PROBLEM TO SOLVE:
Set down exactly, from the records below, the line with "Sajtószoba (36, 2180)" through the line with "[Instagram] (109, 1345)", and nothing else.

- - - - -

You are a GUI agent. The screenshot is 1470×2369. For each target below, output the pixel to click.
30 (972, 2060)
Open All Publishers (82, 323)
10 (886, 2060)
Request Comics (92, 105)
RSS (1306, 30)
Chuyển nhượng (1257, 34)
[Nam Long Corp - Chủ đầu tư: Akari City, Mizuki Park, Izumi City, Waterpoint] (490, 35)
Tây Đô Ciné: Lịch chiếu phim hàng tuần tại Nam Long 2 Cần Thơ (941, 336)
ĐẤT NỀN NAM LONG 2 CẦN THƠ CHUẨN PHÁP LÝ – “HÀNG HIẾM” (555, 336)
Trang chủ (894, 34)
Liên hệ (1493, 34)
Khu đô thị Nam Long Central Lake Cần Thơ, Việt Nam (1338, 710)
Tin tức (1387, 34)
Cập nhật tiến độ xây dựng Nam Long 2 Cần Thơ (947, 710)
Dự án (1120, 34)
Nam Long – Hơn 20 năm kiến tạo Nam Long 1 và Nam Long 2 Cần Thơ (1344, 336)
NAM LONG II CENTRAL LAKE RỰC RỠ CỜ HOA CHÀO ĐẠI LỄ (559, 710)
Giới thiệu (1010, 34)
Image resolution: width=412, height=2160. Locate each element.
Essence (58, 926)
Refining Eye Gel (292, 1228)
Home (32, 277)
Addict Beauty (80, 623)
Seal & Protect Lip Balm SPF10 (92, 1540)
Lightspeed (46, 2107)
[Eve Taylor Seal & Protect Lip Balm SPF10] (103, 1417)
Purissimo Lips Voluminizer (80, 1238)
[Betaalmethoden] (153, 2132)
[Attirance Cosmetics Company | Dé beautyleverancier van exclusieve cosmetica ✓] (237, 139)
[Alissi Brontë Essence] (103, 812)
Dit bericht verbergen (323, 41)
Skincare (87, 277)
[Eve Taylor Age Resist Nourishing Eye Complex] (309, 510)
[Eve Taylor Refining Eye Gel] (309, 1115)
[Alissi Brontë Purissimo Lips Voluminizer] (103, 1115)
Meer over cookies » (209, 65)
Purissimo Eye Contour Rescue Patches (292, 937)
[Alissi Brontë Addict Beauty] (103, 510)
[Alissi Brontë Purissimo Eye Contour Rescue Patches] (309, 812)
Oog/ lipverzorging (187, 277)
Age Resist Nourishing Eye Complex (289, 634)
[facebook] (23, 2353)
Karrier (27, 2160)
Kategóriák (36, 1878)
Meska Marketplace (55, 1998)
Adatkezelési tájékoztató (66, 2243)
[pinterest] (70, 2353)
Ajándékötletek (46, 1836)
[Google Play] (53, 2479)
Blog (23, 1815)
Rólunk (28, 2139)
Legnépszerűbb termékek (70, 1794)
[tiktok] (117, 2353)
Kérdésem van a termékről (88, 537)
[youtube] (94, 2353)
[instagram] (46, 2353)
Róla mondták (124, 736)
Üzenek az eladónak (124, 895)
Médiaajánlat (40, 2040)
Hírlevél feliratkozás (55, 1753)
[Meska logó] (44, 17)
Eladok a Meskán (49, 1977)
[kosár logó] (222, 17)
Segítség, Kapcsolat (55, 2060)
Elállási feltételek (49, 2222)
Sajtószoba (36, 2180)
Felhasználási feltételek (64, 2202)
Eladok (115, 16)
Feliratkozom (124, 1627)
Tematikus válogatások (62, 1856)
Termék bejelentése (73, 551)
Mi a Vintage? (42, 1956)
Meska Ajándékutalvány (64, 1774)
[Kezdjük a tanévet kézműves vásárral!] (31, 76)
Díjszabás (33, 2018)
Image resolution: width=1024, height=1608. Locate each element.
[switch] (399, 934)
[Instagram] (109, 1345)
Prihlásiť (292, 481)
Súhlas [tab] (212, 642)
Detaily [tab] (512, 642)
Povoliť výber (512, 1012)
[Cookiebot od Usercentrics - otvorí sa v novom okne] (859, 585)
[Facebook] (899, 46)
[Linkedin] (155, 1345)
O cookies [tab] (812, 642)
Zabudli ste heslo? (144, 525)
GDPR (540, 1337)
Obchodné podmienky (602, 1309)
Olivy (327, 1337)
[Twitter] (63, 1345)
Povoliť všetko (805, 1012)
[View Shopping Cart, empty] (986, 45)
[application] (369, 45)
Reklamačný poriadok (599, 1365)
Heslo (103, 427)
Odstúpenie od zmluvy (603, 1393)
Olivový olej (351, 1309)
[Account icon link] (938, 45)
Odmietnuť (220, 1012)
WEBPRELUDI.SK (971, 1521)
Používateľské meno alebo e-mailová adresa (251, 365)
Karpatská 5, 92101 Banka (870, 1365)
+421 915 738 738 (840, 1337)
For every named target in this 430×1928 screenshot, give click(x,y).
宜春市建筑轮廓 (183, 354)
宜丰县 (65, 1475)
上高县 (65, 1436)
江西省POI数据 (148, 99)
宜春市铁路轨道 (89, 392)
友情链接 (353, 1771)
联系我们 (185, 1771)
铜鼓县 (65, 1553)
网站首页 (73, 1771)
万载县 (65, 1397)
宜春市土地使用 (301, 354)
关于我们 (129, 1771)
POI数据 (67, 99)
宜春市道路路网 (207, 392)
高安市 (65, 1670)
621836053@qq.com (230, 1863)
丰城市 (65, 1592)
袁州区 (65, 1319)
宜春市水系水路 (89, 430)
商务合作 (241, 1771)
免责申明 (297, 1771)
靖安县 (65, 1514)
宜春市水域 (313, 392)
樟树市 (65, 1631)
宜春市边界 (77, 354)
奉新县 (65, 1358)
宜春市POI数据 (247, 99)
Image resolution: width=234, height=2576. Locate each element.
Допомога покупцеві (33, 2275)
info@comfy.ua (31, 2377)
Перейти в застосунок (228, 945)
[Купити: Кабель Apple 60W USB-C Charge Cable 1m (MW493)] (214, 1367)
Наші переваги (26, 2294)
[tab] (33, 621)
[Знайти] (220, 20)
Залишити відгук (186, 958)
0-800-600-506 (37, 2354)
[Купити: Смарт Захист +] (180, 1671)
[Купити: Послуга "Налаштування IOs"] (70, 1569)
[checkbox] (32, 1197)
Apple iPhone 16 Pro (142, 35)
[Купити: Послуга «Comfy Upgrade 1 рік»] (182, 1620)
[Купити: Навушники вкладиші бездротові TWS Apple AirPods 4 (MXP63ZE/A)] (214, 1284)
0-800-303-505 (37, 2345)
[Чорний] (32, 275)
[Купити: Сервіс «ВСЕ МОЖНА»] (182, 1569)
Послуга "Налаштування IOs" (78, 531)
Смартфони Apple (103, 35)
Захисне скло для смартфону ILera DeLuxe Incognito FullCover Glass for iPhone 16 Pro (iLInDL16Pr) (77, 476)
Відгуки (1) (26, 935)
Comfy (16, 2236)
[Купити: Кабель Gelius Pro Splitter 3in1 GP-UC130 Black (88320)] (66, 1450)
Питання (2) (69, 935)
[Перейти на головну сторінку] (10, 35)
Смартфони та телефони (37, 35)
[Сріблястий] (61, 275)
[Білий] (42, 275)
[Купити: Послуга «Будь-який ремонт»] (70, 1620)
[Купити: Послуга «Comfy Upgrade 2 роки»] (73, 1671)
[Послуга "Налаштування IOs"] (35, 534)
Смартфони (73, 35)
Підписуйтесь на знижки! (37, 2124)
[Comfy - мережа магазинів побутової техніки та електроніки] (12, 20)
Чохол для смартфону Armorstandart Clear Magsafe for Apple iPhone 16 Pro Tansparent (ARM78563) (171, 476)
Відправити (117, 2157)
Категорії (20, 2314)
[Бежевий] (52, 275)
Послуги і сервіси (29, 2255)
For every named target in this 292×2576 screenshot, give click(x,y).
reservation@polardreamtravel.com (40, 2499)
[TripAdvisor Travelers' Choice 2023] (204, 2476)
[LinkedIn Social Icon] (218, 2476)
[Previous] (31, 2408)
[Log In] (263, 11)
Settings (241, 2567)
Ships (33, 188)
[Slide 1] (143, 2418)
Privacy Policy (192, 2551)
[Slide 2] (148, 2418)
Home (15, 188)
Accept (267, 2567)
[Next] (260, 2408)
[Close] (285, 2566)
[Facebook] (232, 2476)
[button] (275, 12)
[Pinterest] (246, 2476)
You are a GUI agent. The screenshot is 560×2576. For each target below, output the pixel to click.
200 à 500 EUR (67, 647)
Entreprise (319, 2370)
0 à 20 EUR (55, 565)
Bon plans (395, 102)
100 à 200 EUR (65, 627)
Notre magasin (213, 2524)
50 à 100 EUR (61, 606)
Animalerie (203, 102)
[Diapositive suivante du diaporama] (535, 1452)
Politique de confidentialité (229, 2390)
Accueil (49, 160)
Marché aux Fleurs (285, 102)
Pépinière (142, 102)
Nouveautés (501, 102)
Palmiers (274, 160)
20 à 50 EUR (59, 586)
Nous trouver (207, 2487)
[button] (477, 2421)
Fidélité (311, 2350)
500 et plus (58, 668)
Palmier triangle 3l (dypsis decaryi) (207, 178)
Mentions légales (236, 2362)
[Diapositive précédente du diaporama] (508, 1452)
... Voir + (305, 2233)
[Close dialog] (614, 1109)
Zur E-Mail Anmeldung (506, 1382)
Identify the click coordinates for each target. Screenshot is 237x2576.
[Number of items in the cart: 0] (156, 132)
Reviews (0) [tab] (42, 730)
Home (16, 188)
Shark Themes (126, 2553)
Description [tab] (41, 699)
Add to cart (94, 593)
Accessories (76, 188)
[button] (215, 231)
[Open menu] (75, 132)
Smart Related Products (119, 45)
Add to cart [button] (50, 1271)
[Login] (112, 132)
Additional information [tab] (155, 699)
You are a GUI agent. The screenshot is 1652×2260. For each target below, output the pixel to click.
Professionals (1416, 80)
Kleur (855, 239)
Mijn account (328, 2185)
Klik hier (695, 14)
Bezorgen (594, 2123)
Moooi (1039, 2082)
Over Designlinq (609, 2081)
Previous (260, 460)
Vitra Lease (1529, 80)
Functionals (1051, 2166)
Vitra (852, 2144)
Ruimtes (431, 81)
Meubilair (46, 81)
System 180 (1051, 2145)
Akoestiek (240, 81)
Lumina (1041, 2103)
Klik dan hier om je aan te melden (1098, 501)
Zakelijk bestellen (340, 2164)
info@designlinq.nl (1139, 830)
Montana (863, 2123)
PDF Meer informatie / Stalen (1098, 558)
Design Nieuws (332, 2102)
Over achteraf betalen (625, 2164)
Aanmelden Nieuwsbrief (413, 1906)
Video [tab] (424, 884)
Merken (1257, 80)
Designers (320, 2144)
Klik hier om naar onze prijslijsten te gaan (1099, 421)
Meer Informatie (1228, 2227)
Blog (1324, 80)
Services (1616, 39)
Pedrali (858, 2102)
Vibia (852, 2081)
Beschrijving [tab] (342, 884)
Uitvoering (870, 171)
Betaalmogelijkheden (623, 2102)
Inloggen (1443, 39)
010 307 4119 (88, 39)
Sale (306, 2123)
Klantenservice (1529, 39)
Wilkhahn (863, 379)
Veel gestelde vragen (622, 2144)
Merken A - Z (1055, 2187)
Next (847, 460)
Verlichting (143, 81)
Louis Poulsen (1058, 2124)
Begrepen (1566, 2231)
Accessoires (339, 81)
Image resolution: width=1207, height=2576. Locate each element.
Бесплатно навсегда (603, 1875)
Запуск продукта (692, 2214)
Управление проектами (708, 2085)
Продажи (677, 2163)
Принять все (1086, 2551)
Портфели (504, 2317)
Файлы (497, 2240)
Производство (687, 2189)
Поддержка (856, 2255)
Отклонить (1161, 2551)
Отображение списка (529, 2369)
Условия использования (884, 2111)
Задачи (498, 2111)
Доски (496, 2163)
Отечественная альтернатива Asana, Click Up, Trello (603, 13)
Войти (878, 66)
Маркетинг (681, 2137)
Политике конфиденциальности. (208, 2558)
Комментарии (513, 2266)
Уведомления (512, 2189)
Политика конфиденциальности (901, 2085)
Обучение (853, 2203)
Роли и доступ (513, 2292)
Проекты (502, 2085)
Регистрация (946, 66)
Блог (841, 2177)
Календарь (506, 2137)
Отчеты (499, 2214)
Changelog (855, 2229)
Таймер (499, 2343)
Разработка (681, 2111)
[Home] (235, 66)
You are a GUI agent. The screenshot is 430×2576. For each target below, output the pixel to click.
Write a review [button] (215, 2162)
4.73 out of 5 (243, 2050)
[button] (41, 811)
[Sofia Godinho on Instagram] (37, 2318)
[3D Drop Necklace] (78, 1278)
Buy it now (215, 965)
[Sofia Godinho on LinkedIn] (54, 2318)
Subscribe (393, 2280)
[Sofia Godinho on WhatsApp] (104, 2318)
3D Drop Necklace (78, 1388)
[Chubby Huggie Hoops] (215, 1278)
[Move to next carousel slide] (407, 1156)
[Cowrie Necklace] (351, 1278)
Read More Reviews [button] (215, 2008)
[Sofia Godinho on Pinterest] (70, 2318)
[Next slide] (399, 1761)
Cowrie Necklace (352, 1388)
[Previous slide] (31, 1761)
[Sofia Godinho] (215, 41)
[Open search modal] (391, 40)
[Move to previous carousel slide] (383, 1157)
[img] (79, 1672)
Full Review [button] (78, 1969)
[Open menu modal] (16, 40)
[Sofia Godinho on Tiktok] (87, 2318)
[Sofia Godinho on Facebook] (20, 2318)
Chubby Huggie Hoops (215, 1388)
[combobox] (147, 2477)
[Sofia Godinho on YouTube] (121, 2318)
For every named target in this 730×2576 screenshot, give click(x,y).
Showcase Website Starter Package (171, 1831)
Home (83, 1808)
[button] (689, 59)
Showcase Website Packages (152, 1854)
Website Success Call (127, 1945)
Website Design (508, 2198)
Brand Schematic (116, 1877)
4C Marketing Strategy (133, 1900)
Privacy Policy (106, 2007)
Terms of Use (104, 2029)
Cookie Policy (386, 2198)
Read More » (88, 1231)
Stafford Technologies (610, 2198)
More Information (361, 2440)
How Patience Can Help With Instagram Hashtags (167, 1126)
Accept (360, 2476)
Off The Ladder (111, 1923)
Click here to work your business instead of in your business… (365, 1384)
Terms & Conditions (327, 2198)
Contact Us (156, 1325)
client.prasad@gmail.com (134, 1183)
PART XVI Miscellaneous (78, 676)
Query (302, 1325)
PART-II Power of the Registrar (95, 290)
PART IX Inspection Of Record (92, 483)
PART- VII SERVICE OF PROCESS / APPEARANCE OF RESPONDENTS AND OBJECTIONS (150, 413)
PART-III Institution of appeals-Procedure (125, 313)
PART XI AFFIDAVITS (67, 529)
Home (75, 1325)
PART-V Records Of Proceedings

- - - - -

TASK RESULT:
Sajtószoba (36, 2180)
Felhasználási feltételek (64, 2202)
Eladok (115, 16)
Feliratkozom (124, 1627)
Tematikus válogatások (62, 1856)
Termék bejelentése (73, 551)
Mi a Vintage? (42, 1956)
Meska Ajándékutalvány (64, 1774)
[Kezdjük a tanévet kézműves vásárral!] (31, 76)
Díjszabás (33, 2018)
Image resolution: width=1024, height=1608. Locate each element.
[switch] (399, 934)
[Instagram] (109, 1345)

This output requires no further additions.